A multi-institution team of researchers has discovered a sign of the early development of pancreatic cancer—an upsurge in certain amino acids that occurs before the disease is diagnosed and symptoms appear. The research is published online ahead of print in Nature Medicine (doi:10.1038/nm.3686).
“In this study, we asked whether pancreatic ductal adenocarcinoma [PDAC], by far the most common form of pancreatic cancer, produces metabolic changes that can be detected before the disease is diagnosed,” said Brian Wolpin, MD, MPH, of Dana-Farber Cancer Institute, co-senior author with Matthew Vander Heiden, MD, PhD, of MIT and Dana-Farber.
The researchers utilized blood samples collected years earlier from 1,500 people participating in large health-tracking studies.
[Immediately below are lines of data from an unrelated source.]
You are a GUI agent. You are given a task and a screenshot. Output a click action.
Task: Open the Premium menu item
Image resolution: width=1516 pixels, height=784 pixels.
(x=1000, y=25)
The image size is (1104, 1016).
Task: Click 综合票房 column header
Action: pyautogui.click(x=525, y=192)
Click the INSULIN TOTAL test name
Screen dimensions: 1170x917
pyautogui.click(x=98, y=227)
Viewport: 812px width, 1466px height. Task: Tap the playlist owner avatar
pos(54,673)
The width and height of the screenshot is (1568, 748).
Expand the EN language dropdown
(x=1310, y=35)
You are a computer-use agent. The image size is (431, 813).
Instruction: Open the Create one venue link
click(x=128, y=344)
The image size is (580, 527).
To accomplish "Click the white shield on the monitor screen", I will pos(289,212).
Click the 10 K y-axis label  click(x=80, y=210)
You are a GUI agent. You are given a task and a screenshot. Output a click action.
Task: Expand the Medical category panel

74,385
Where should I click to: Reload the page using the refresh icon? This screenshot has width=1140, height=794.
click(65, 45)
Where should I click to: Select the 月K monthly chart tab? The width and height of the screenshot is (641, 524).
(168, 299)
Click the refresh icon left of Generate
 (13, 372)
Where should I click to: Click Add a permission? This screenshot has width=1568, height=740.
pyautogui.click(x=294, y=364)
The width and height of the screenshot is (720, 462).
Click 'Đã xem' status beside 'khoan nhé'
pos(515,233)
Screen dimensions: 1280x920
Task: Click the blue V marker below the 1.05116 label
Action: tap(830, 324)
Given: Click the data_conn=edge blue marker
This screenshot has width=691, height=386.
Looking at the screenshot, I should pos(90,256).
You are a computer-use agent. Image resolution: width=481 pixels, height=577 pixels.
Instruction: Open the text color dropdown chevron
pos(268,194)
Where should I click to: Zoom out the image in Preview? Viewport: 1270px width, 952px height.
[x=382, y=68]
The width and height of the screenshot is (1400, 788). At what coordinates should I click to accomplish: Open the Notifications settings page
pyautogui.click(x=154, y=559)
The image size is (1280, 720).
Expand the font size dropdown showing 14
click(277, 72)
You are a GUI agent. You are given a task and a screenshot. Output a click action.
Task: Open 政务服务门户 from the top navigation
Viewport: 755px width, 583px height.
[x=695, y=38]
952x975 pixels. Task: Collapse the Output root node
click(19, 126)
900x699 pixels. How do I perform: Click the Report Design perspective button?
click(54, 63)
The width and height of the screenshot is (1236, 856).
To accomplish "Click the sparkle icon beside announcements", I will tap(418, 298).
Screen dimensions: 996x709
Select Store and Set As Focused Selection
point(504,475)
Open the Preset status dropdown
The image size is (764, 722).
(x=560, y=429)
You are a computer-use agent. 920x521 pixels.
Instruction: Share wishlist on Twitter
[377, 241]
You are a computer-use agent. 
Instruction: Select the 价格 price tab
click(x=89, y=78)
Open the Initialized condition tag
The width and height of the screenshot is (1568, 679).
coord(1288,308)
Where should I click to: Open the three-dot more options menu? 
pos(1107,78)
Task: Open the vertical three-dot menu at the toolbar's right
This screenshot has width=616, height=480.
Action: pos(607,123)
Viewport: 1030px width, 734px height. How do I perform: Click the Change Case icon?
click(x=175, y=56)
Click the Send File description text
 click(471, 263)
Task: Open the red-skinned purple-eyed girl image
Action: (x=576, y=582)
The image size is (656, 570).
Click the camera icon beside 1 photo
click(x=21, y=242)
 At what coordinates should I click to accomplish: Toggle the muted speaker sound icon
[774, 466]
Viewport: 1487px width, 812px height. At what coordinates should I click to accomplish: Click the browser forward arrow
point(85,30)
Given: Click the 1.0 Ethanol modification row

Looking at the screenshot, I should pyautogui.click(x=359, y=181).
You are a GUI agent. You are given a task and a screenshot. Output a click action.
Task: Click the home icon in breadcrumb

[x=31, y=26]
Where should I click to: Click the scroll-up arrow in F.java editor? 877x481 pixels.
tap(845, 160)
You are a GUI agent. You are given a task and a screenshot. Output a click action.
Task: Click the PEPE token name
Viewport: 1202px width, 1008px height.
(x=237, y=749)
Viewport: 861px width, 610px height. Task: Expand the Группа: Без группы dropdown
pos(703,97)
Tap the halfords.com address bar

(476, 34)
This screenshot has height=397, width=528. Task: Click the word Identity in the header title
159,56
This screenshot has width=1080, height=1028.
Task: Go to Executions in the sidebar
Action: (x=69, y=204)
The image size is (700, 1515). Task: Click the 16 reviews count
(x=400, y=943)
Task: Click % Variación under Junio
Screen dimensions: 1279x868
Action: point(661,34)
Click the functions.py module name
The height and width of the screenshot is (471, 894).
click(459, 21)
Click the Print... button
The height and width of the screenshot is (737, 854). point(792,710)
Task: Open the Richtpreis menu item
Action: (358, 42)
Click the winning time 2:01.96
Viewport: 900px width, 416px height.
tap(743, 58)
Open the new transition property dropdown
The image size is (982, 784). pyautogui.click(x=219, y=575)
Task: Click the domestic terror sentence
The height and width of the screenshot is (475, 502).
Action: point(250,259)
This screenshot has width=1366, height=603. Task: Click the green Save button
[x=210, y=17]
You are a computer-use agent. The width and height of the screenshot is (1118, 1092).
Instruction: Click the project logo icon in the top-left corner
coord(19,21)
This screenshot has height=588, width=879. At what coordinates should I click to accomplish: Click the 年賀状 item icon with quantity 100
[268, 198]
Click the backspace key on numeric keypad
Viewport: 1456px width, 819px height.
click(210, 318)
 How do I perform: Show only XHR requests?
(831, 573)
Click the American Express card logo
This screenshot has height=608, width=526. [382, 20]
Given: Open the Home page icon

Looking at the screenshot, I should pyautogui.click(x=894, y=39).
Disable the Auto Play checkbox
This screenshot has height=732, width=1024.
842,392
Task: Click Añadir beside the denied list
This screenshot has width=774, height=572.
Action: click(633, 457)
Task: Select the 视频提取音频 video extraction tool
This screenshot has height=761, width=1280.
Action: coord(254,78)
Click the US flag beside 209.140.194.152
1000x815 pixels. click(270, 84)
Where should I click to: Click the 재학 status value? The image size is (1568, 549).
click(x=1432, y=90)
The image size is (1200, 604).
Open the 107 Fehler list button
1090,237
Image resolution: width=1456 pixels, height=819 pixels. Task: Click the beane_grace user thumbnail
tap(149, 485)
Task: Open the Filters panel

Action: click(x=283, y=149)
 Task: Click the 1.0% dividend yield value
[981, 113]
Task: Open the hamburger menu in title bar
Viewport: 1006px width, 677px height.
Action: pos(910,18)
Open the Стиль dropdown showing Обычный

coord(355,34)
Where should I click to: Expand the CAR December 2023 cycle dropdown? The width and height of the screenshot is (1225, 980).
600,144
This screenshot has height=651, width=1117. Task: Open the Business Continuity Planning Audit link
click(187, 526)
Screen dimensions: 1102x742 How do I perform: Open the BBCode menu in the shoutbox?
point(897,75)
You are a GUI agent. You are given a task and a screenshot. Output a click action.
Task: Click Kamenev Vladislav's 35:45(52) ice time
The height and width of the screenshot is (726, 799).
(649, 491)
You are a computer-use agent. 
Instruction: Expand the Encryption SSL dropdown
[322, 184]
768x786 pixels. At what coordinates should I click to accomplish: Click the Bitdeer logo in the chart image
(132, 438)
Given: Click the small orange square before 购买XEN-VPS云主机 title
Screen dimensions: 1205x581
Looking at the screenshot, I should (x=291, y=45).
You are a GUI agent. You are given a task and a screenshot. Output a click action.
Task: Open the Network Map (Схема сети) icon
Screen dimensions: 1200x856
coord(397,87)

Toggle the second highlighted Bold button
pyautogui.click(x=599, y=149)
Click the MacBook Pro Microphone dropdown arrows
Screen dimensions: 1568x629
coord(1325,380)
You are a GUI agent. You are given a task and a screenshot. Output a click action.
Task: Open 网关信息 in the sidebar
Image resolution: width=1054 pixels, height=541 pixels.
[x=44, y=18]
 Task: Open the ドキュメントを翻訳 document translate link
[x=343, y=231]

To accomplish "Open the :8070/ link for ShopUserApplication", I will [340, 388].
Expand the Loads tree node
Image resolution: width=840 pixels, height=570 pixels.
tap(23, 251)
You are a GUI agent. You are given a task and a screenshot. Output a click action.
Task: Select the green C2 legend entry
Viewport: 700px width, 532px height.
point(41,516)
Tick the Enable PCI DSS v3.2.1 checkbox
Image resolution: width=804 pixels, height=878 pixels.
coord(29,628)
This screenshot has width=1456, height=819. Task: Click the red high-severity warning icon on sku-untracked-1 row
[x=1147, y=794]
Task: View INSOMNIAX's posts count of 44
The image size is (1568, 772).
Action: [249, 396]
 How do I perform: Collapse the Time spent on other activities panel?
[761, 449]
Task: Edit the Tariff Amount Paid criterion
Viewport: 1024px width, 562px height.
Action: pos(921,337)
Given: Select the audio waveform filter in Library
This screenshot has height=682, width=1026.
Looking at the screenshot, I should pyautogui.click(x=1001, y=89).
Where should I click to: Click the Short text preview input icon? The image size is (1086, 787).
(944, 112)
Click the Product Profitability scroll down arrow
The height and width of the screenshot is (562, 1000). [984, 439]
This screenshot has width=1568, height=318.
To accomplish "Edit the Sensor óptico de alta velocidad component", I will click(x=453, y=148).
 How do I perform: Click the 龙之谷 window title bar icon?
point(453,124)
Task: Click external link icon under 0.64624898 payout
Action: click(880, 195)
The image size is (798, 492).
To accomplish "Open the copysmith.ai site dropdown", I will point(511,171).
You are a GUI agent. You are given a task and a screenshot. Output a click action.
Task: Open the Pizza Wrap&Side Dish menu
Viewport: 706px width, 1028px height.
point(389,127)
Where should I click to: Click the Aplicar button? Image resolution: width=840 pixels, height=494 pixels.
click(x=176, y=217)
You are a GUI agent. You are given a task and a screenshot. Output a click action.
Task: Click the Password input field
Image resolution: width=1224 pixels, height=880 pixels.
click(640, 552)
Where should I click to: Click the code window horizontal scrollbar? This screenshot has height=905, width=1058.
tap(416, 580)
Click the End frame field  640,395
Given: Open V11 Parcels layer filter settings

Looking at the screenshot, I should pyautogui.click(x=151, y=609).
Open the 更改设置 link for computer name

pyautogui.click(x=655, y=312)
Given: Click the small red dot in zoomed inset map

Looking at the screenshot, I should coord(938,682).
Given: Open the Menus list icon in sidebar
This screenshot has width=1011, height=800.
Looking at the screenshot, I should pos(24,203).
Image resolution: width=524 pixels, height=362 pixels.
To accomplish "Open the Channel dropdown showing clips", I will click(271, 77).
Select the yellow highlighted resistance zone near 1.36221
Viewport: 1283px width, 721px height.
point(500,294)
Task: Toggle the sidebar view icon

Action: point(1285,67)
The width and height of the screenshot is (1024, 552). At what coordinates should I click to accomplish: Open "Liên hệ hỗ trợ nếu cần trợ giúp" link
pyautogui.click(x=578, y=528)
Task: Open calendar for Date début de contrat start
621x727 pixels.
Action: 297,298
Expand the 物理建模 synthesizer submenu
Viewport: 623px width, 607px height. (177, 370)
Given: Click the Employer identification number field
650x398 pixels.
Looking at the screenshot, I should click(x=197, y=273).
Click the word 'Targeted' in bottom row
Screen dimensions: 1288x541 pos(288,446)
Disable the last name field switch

The samples were analyzed for approximately 100 different metabolites, and the results were compared with those from participants who had gone on to develop pancreatic cancer and those who had not.
“We found that higher levels of branched chain amino acids were present in people who went on to develop pancreatic cancer compared with those who did not develop the disease,” Wolpin said in a news release, explaining that branched chain amino acids are one family of amino acids.
The amount of time that would elapse before those individuals were diagnosed with pancreatic cancer ranged from two to 25 years, although the highest risk was in the several years before diagnosis, the researchers found.
“These findings led us to hypothesize that the increase in branched chain amino acids is due to the presence of an early pancreatic tumor,” Wolpin said, a theory that was confirmed in laboratory experiments performed by Vander Heiden's group at the Koch Institute for Integrative Cancer Research at MIT. Those experiments showed that mice with newly formed pancreatic tumors had above-normal blood levels of these amino acids.
The increase was found to be due to a breakdown of muscle tissue, which caused branched amino acids to be released into the bloodstream, a process similar to what occurs in patients with cancer cachexia. “What was surprising about our results was that it appears the breakdown of muscle protein begins much earlier in the disease process than previously appreciated,” Vander Heiden noted.
The researchers say that the findings provide an important lead to scientists studying how pancreatic tumors interact with patients' normal tissues, and provides a glimpse into how pancreatic cancer changes the way the rest of the body handles nutrients. “This work has the potential to spur progress in detecting pancreatic tumors earlier and identifying new treatment strategies for those with the disease,” Vander Heiden said.